[Input records Boundary: Start]

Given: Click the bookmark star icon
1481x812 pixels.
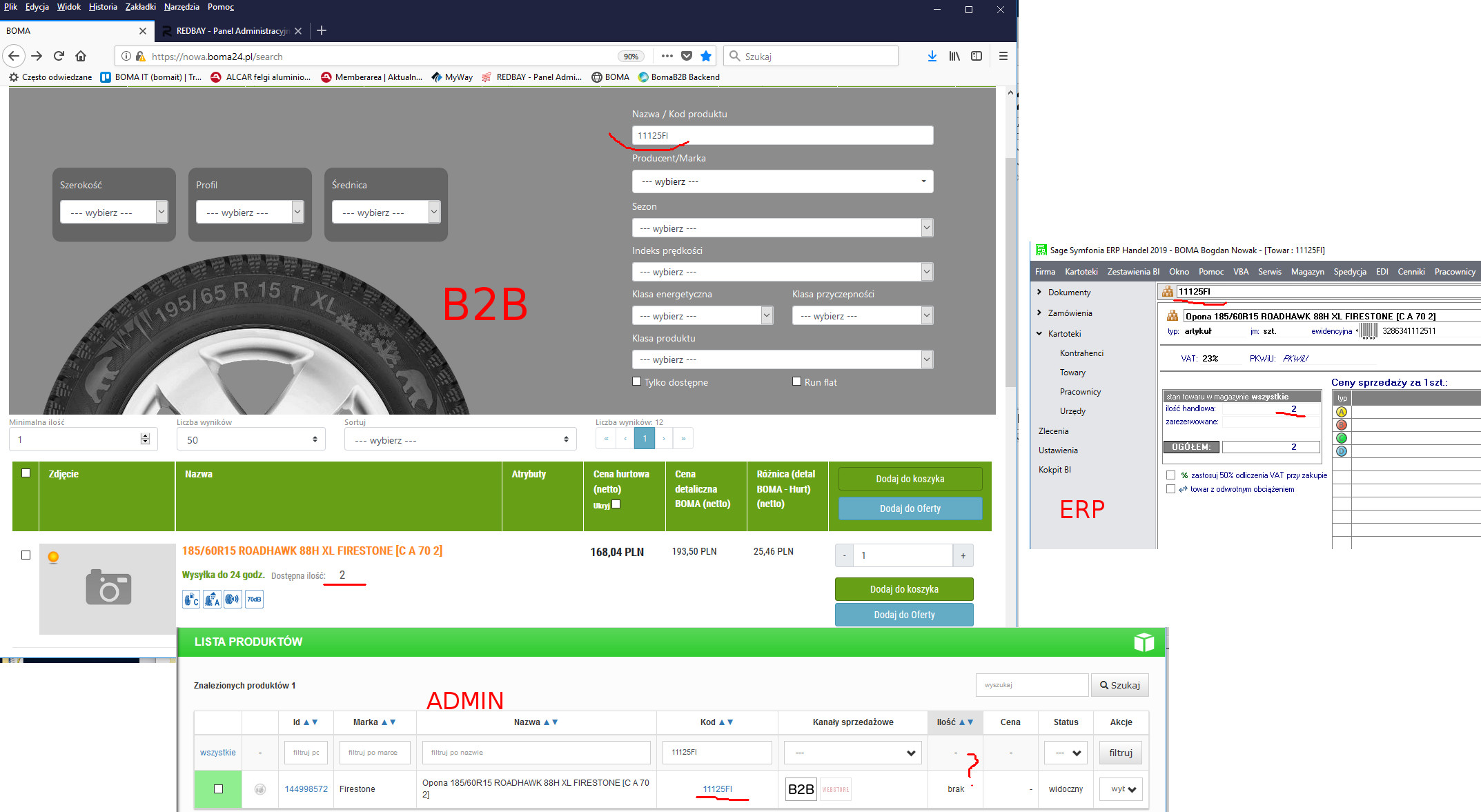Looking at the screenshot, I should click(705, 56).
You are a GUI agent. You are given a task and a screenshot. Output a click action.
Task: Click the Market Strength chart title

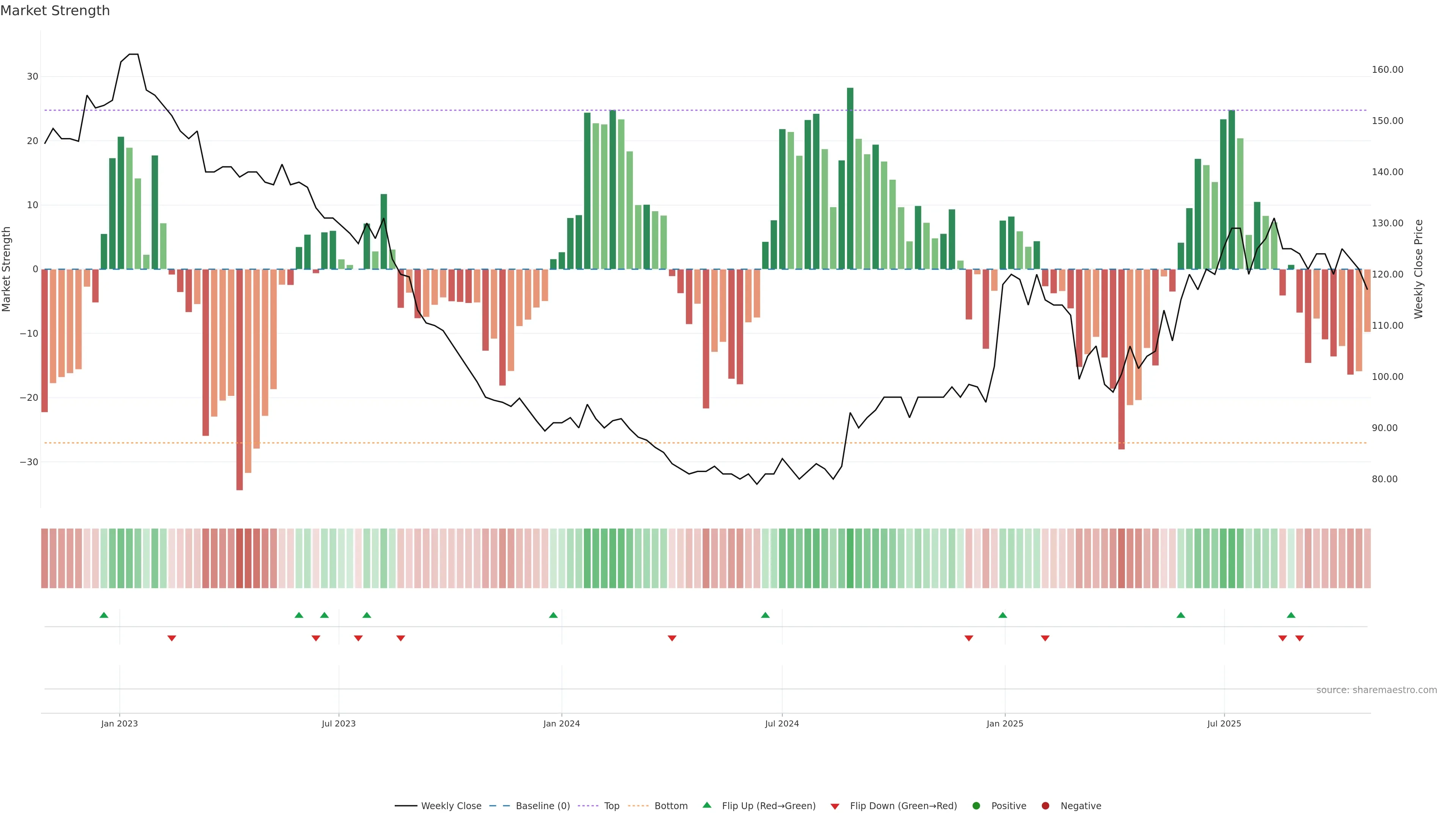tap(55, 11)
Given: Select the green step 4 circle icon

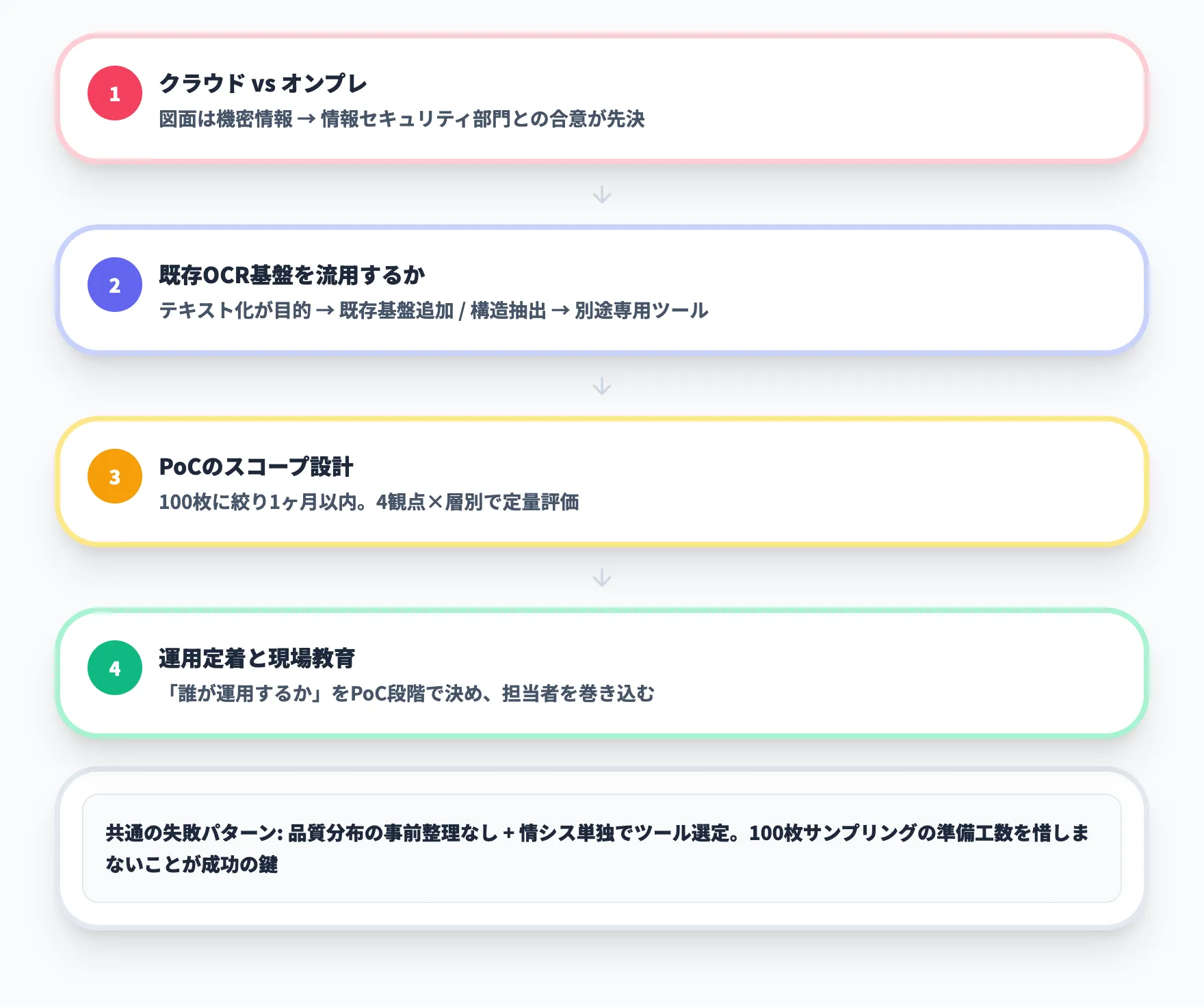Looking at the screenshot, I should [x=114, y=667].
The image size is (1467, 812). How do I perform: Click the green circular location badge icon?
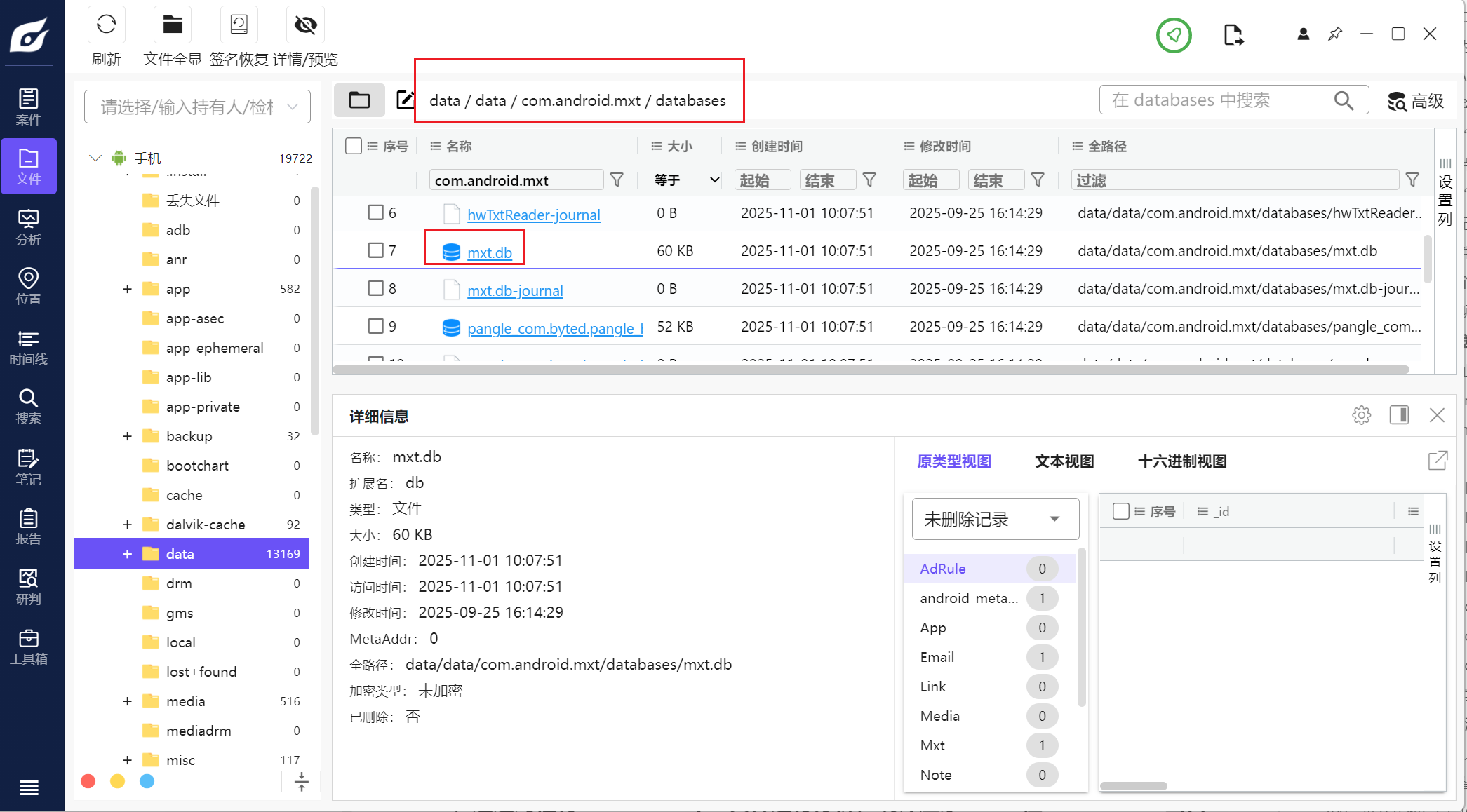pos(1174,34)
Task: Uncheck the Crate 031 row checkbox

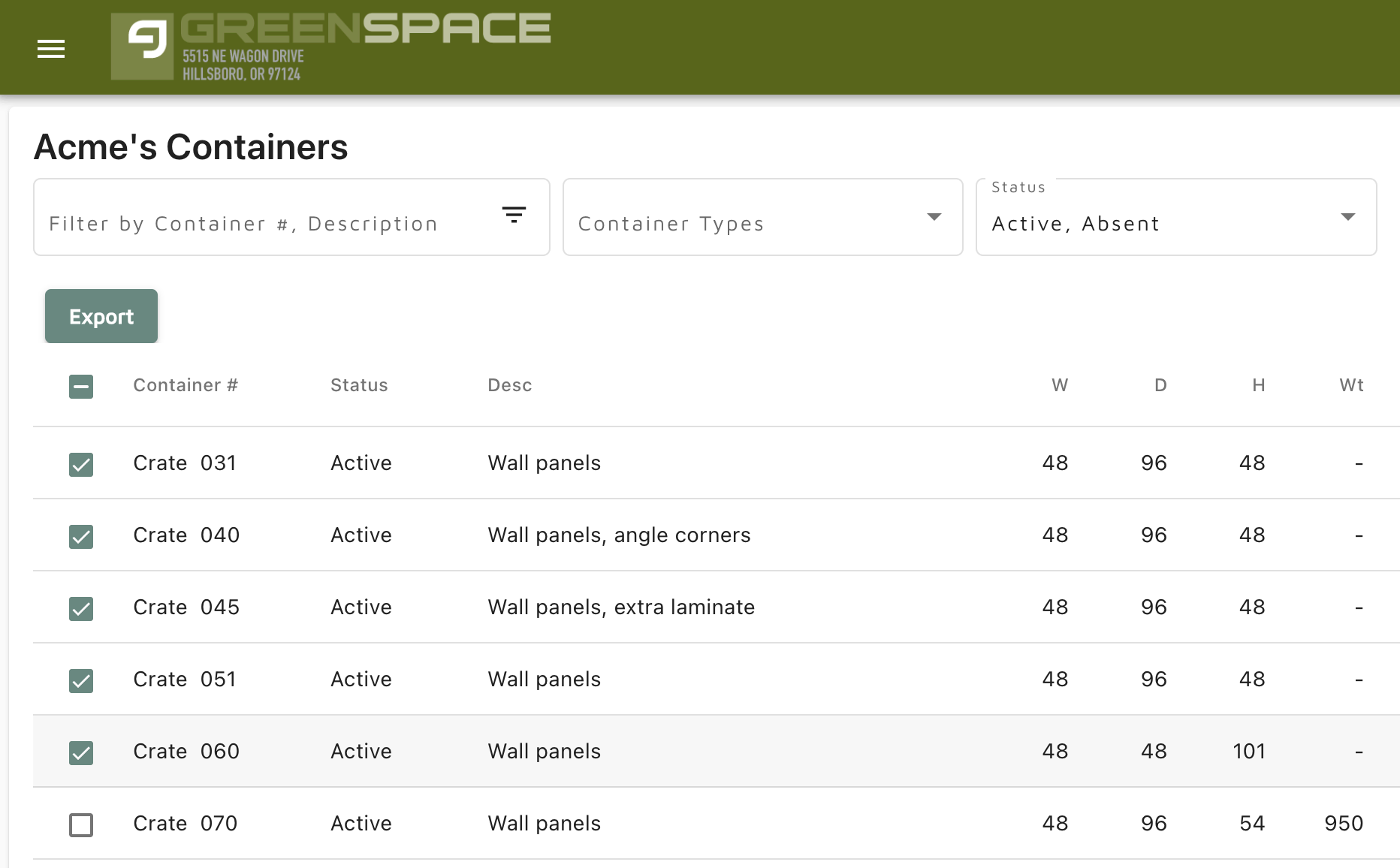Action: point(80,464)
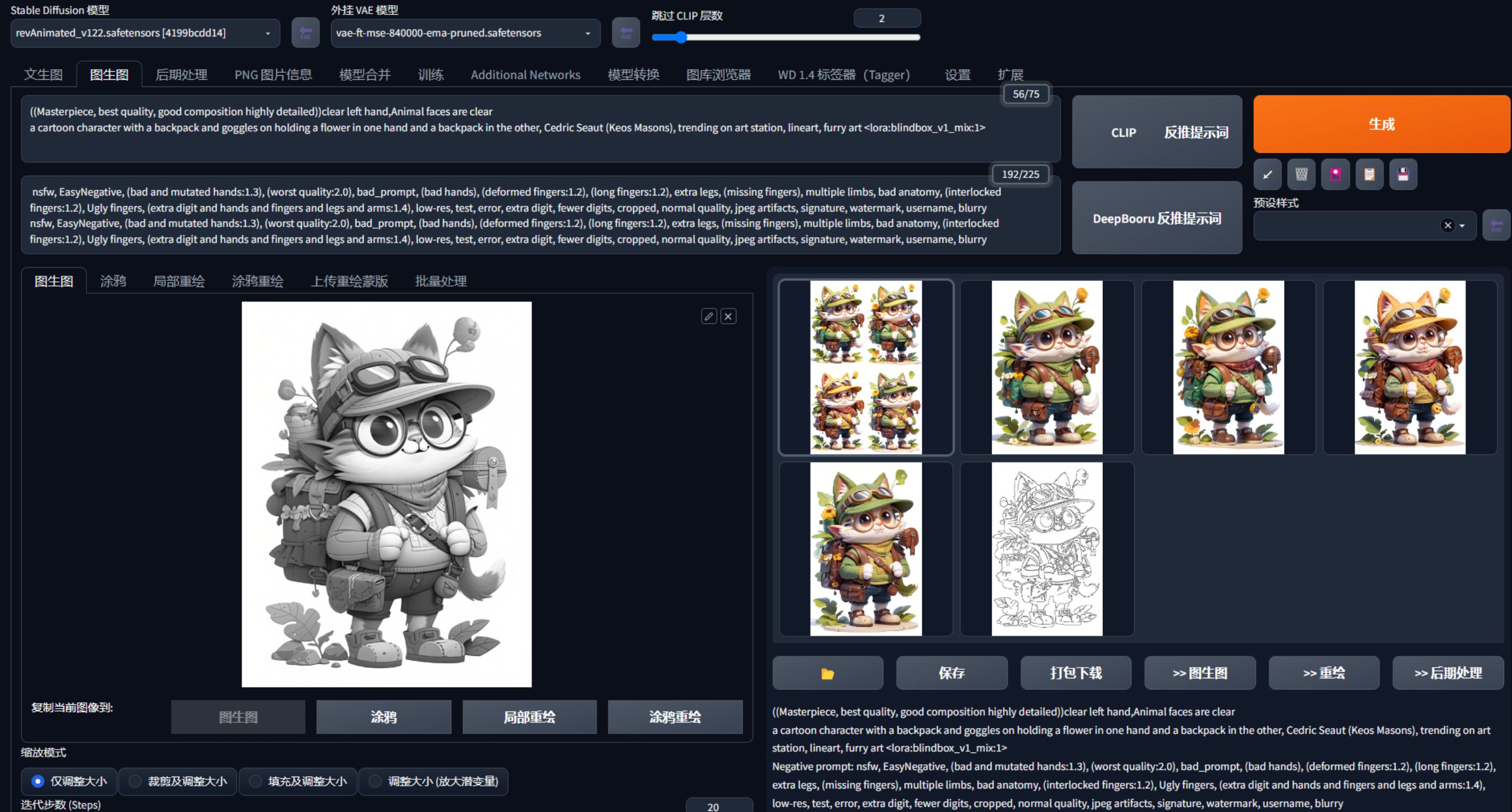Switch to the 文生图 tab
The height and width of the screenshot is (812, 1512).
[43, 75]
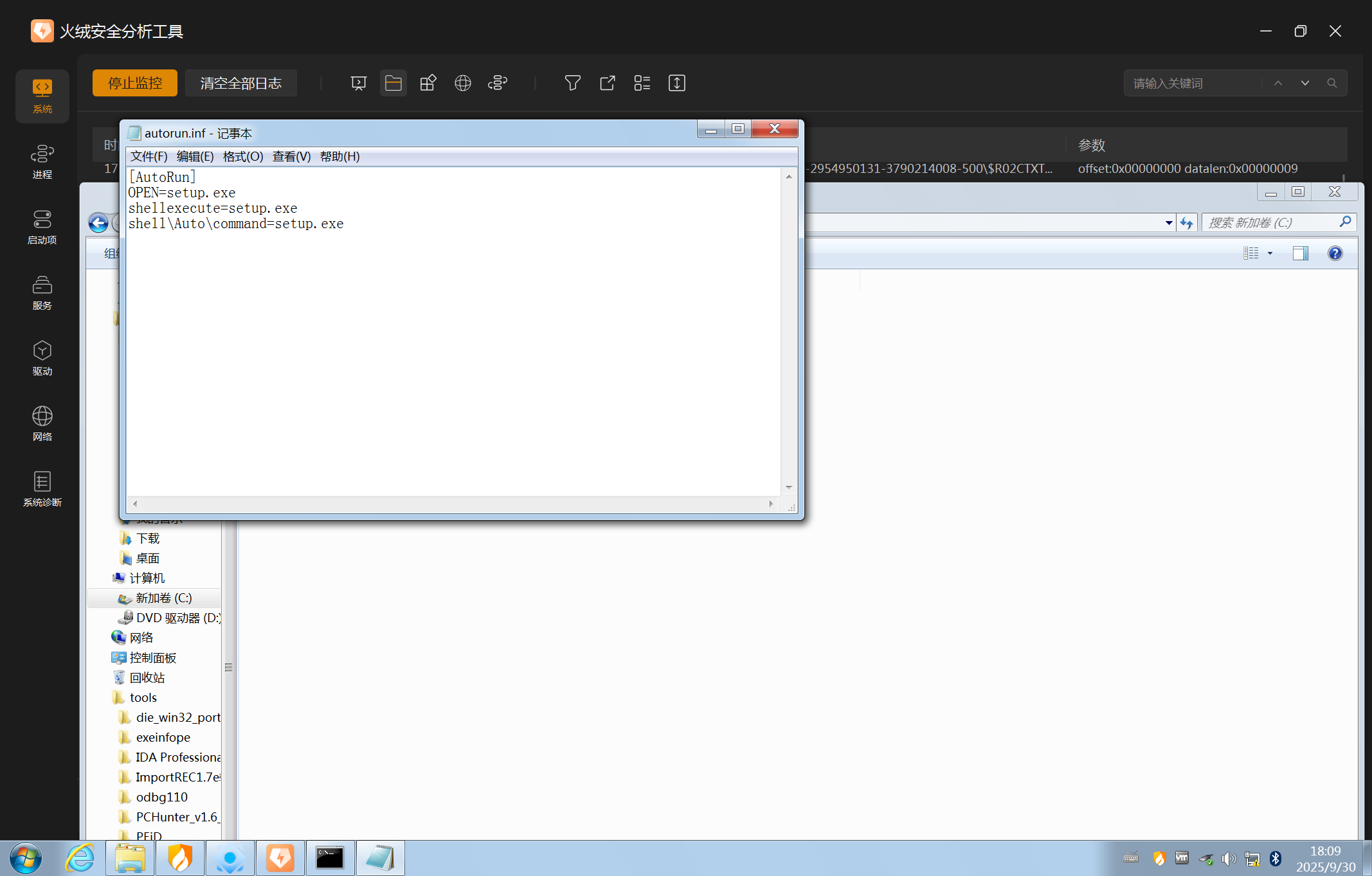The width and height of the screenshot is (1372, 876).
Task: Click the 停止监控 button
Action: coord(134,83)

[Input records Boundary: End]

Task objective.
This task calls for the listing to be restated exactly, with images omitted.

Problem solution.
Given: Click the bookmark star icon
1481x812 pixels.
Looking at the screenshot, I should click(705, 56).
You are a GUI agent. You are given a task and a screenshot. Output a click action.
Task: Click the Market Strength chart title

tap(55, 11)
Given: Select the green step 4 circle icon

Looking at the screenshot, I should [x=114, y=667].
The image size is (1467, 812). How do I perform: Click the green circular location badge icon?
pos(1174,34)
Task: Uncheck the Crate 031 row checkbox

Action: point(80,464)
Switch to the 文生图 tab
The height and width of the screenshot is (812, 1512).
[43, 75]
The width and height of the screenshot is (1372, 876).
Task: Click the 停止监控 button
Action: coord(134,83)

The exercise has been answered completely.